Yaddo Garden Association
ABOUT THE YADDO GARDENS
A gift of love, the Yaddo Gardens were given by Spencer Trask to his wife Katrina.
"Spencer Trask laid out this rose garden in honor of his wife Katrina, author, poet, woman. Goe happy rose and enterwove with other flowers, bind my love. 1899" - Inscription on the gateway leading from the Yaddo Mansion to the Gardens
The Trasks purchased the estate in 1881. After their four children died before maturity, the Trasks established Yaddo as a center for the arts upon their own deaths. The gardens were, "The Poet's Corner of Yaddo."
Katrina wanted her garden to be a garden of delight, a garden of romance, one that held more than flowers, and one where the flowers were seen for what they were and not what they are called. Nameless flowers could "fit themselves unto the tune which is within the heart."
The Trasks designed their gardens based on their own acquaintance with its model, the Italian classical gardens seen by them on their trips abroad. The gardens were to be a combination of the orderly formal and the free, poetic and idyllic: a mix of man's art with nature. The Trasks wanted an expression of their own lives: neither satyrs nor fauns here!
As you approach the gardens, you cross the great lawn in front of and downhill from the Yaddo Mansion, a Tudor-like castle completed in 1893. At the foot of the lawn is a pool containing fountains centered by a statue of two naiads (water nymphs) being teased by a cherub to awaken. Water lilies grow in the pool.
Photo courtesy Dan Cooper Photography
Your entrance to the rose gardens is through the ST/KT Gate. The gate is made of glazed terracotta Ionic columns and entablature and a marble sill. Spencer Trask and Katrina Trask's initials are molded in the entablature. An iron grill gate completes the entrance.
The rose garden is laid out on a north-south east-west axis. It is divided into four formal but not symmetrical beds. A central axis is the basis for the design. The north/south axis is the ST/KT Gate, the rose garden fountain pool and poet's bench. The east/west axis is the Christalan statue, the pool, and the balcony. Terraces, a balcony, and a rose-covered terracotta columned pergola overlook the rose garden. Beyond the pergola is a rock garden.
The Yaddo Garden Association initiated the restoration of the gardens in 1991. At the start a wide variety of roses in white, red, pink, and yellow tea roses and floribundas were planted together to reflect Katrina's color scheme. In 1994, standard roses were introduced. Polyantha roses were planted at the base of the standard roses to simulate the early planting of dwarf roses. Since then new varieties of roses have been added for a variety of colors and resistance to fungus and disease. A low hedge of barberry borders each of the gardens.
Marble steps climb the slope on the west side of the gardens to the balcony, pergola, and the rock garden.

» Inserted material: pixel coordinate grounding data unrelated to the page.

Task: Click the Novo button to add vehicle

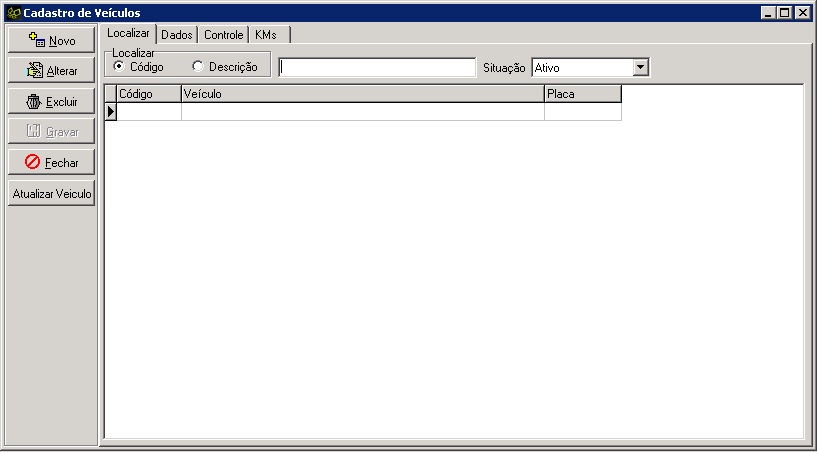Action: pos(51,41)
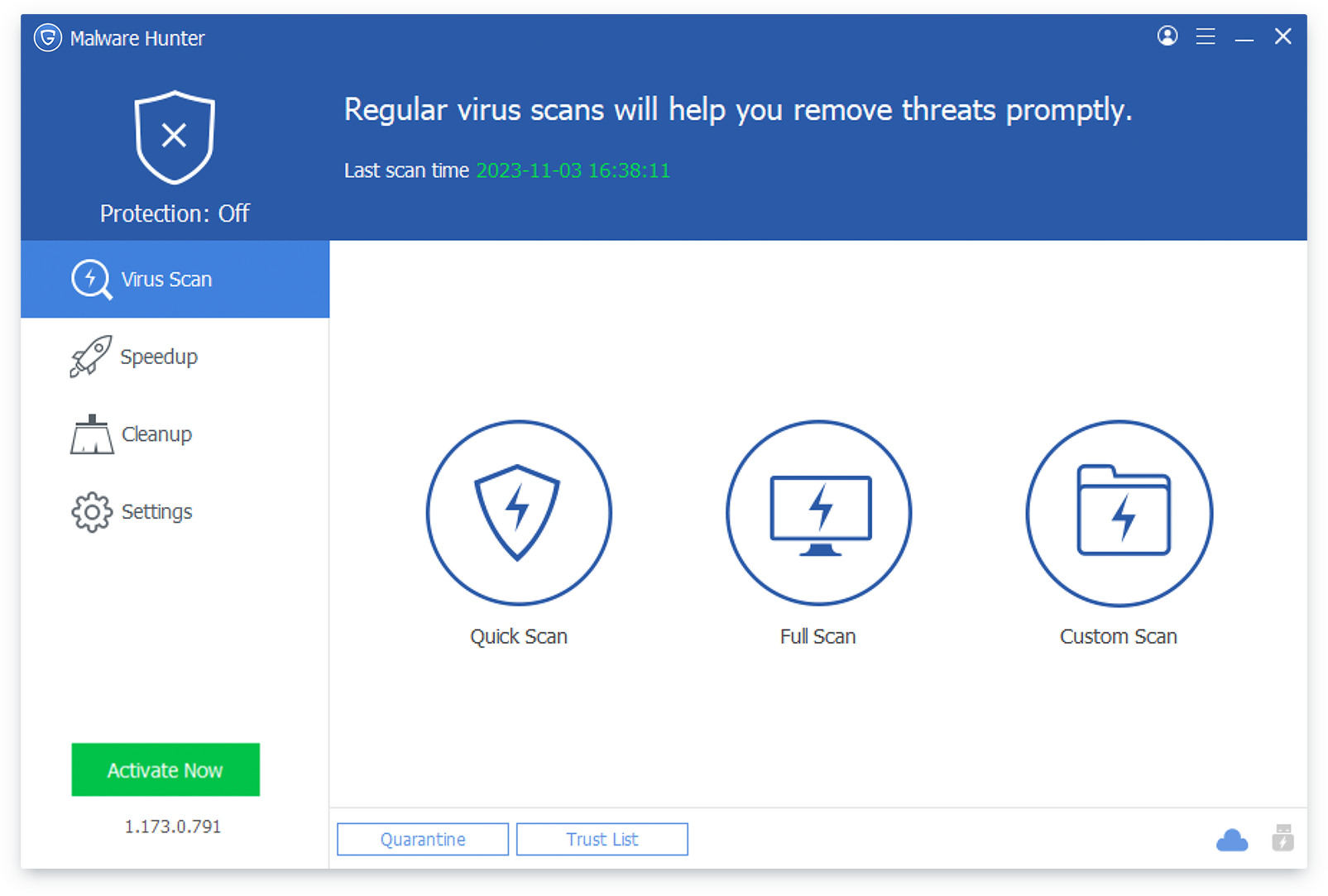Click the green last scan timestamp

point(573,170)
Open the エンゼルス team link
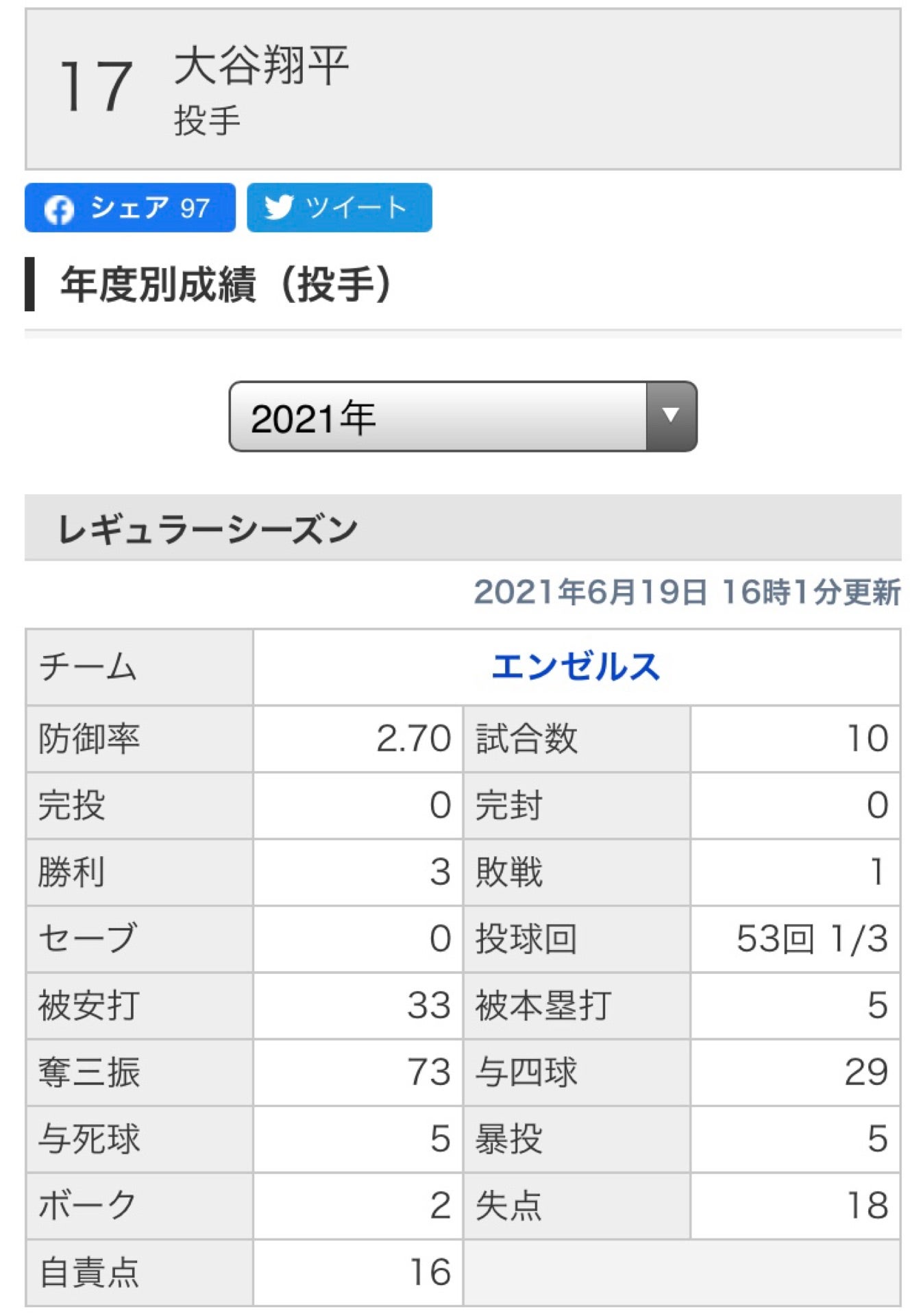923x1316 pixels. click(x=576, y=667)
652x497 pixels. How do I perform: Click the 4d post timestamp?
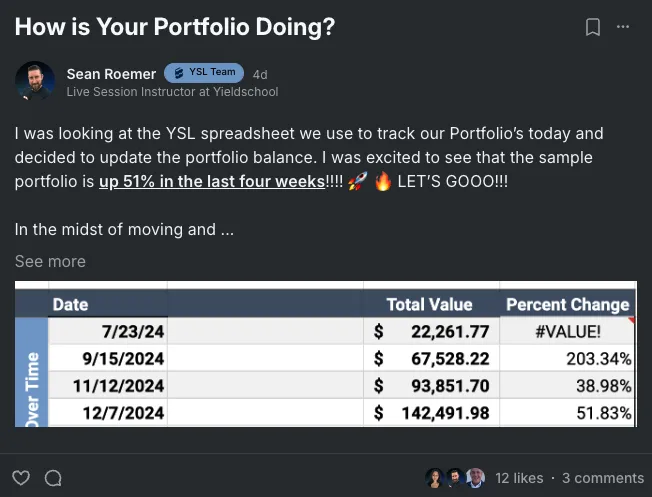pyautogui.click(x=260, y=74)
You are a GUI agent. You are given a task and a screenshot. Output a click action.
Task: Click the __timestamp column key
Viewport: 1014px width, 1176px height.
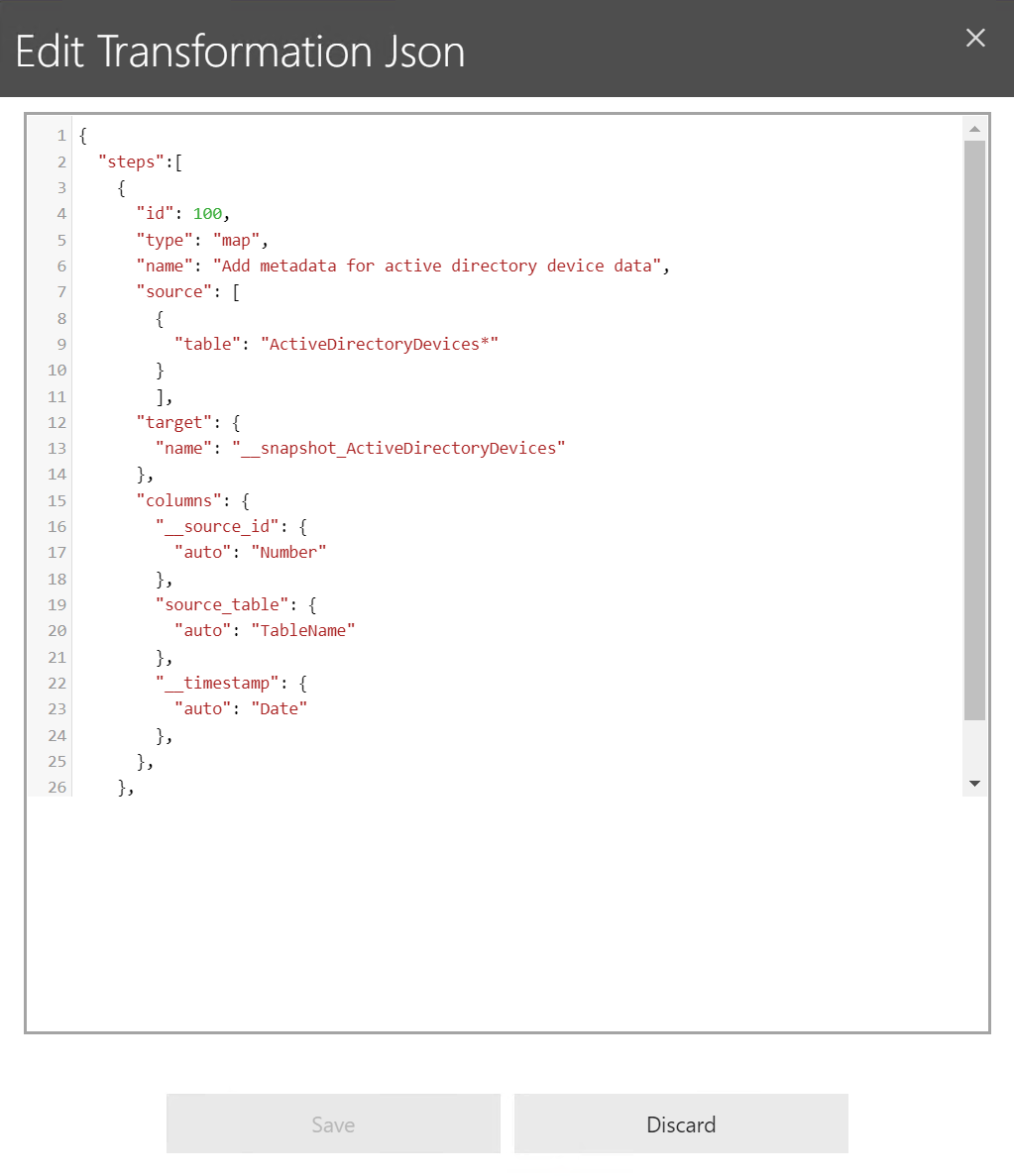coord(217,682)
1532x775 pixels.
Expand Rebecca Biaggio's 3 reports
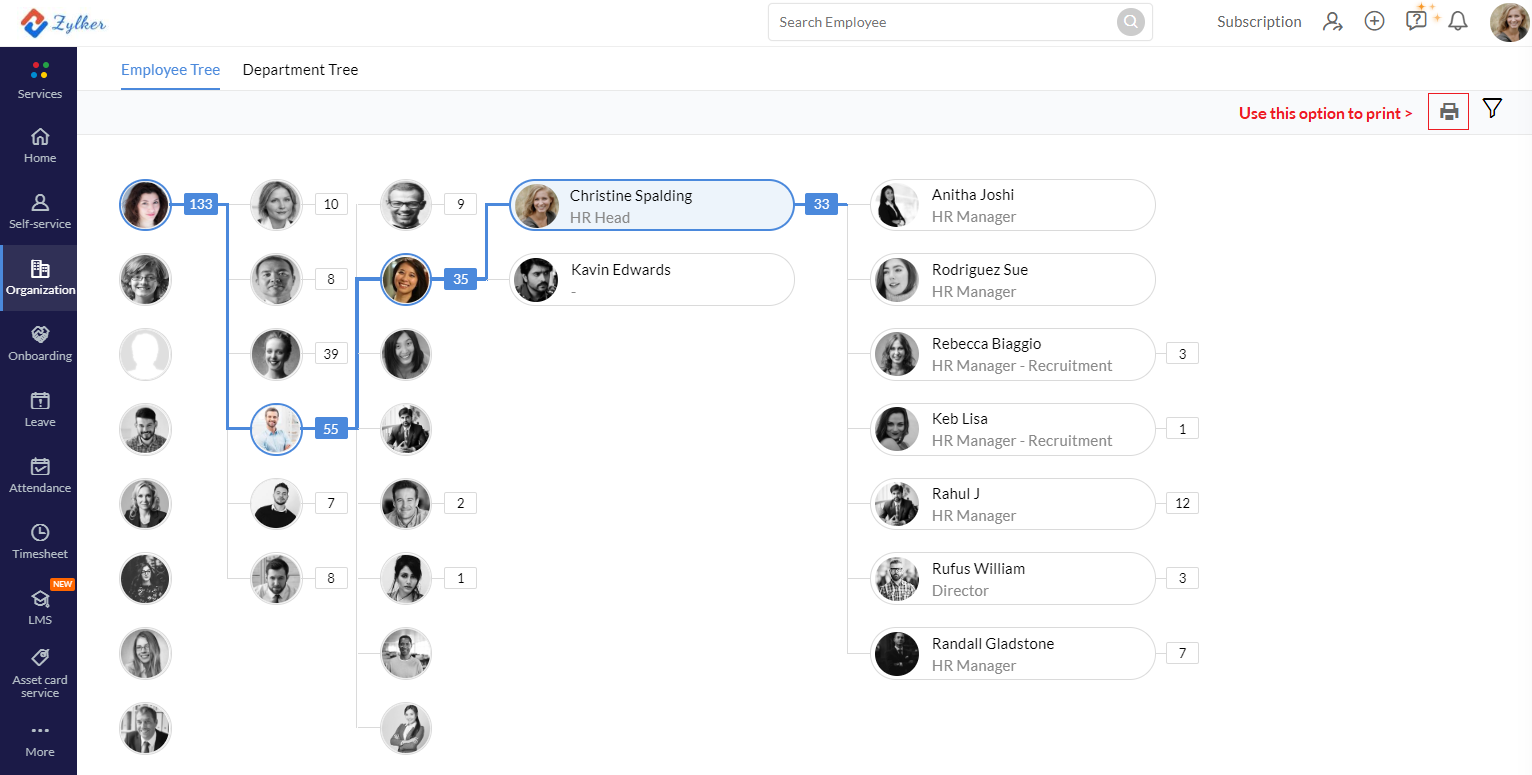[x=1182, y=353]
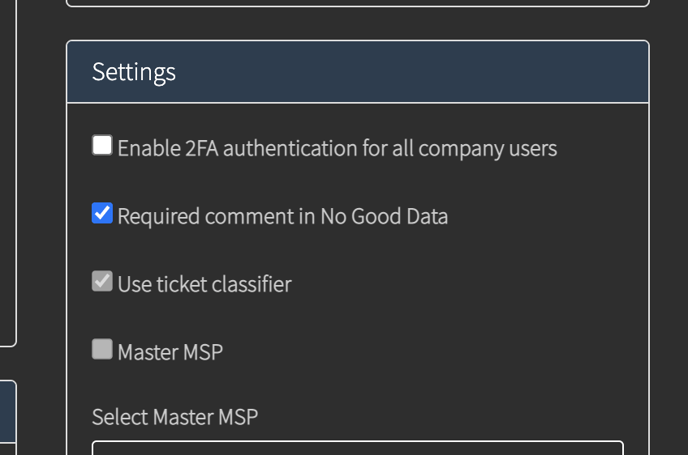The height and width of the screenshot is (455, 688).
Task: Uncheck the Required comment in No Good Data box
Action: 102,213
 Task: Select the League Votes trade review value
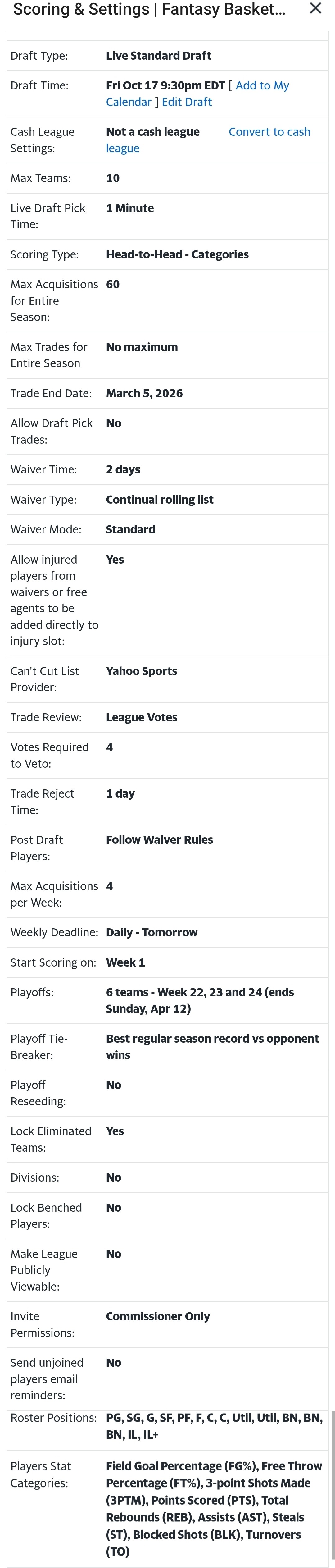142,718
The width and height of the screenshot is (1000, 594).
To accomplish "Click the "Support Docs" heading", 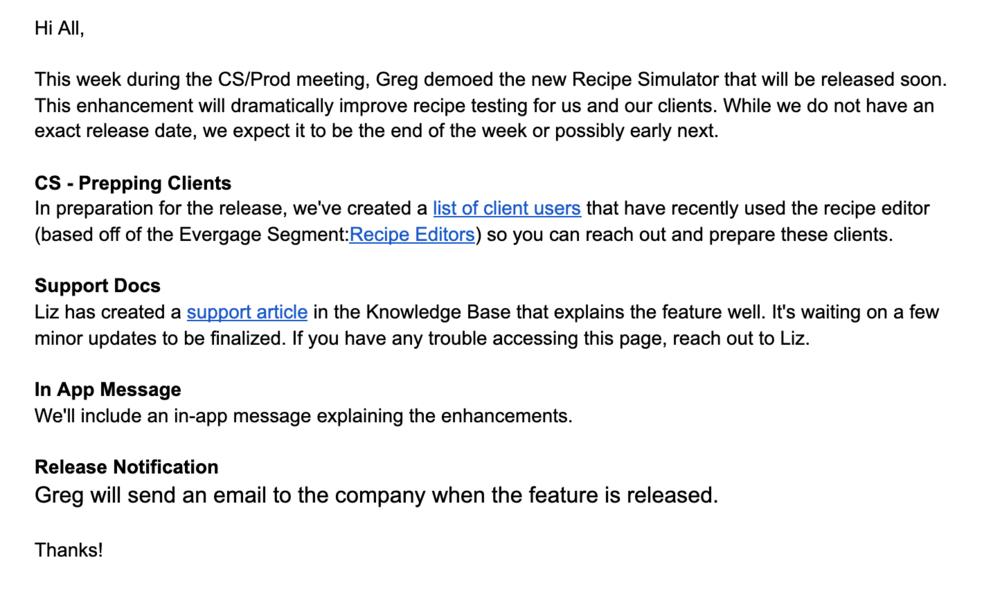I will point(98,286).
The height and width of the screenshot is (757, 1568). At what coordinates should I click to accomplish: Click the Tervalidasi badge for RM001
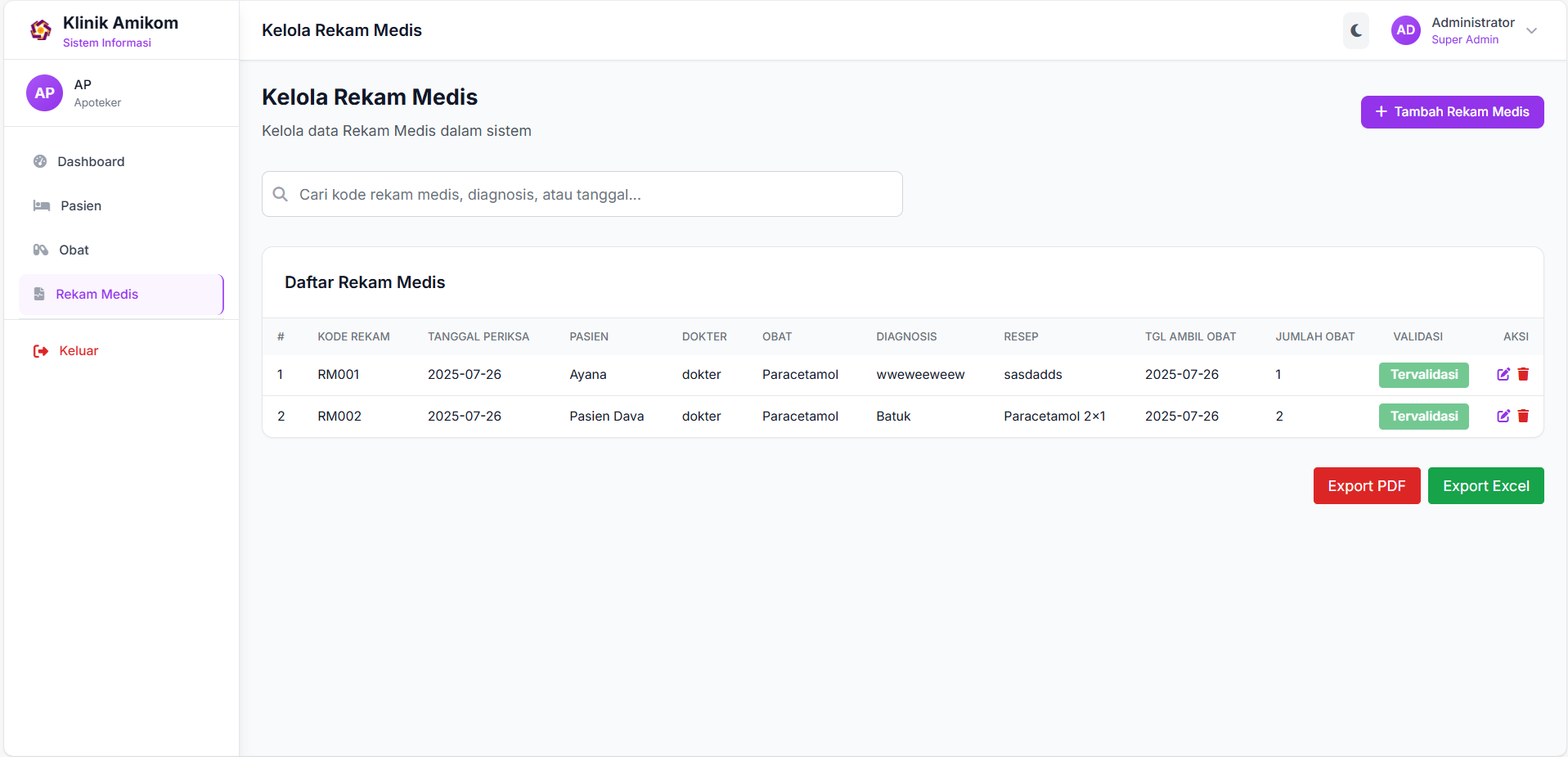1423,375
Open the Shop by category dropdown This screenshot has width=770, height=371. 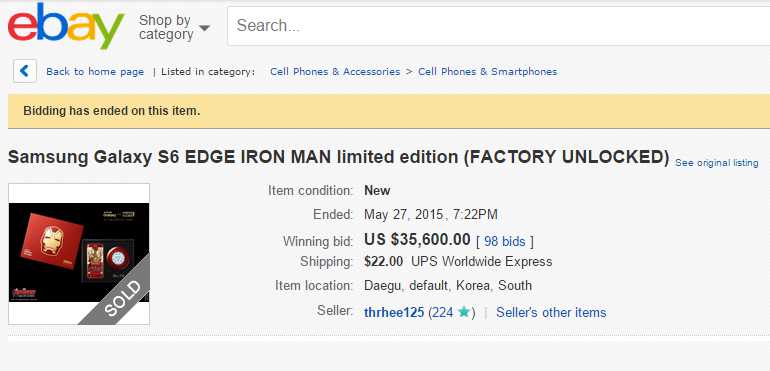click(173, 27)
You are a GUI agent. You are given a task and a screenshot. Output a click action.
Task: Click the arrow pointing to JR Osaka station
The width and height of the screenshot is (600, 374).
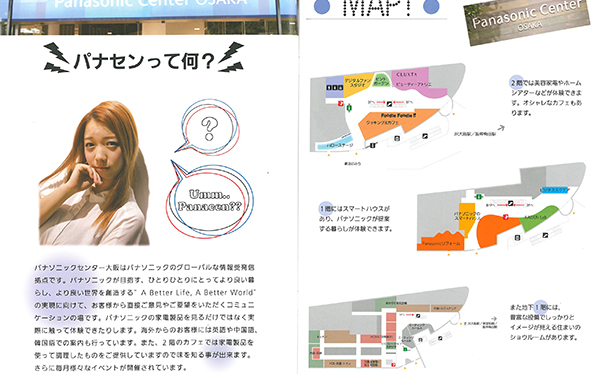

On the sides of the steps are large terracotta jardinières filled with geraniums.
On the first terrace above the main rose gardens are a hedge of rugosa roses. The cultivars are original to the Trask's garden.
The second terrace is marked by terracotta jardinières filled with small spruce trees. The balcony includes a sundial inscribed with a poem by the Trasks' friend, the poet Henry Van Dyke. Here is the poem as inscribed, slightly modified from the published version:
Too slow for those who wait
Too swift for those who fear
Too long for those who grieve
Too short for those who rejoice
But for those who Love Time is
And, around the sundial, marking the hours:
"Hours Fly, Flowers Die, New Days, New Ways, Pass By, Love Stays."
The pergola, constructed of glazed terracotta Ionic columns with a wooden trellis top, rises on the third terrace. In summer, it is covered by Blaze climbing roses and some older roses of unidentified variety.
The rock garden and Allee lie behind the pergola. The Allee is the entrance to the gardens from the mansion. The gate at the entrance is a glazed terracotta classical porch with ionic columns. Lawn and trees border the Allee path. Large terracotta jardinières filled with geraniums are arranged along the path.
The rock garden is a formal design with an informal treatment. The garden is now deeply shaded by100-year-old pine trees. There are two levels of gardens, each with its own pool, fountain, and connecting stream. A statue of a nymph and dolphin are in the lower pool. The rocks in the garden are dolomite selected by Mr. Trask from his own quarry. The plants are shade-loving woodland and rock plants with shade and semi shade perennial beds in the lower garden. Paths meander through both of the gardens and the surrounding woodland.
East of the rose beds are Italian marble statues of the four seasons. Spring is holding flowers, Summer has fruit, Fall holds shaves of wheat, and Winter carries pinecones.
In a pine tree lined alcove east of the Seasons, a statue of a youth, "Christalan" stands William Ordway Partridge sculpted it in marble in 1900 as a "memorial to the children of the house." Christalan represents youth, chivalry, and victory over mortality. The white myrtle around the base of the statue symbolizes innocence. Each of the Trasks' deceased childrens' names is carved in the base.
Yaddo and its gardens were named as one of the Seven Wonders of the Capital District for 2009.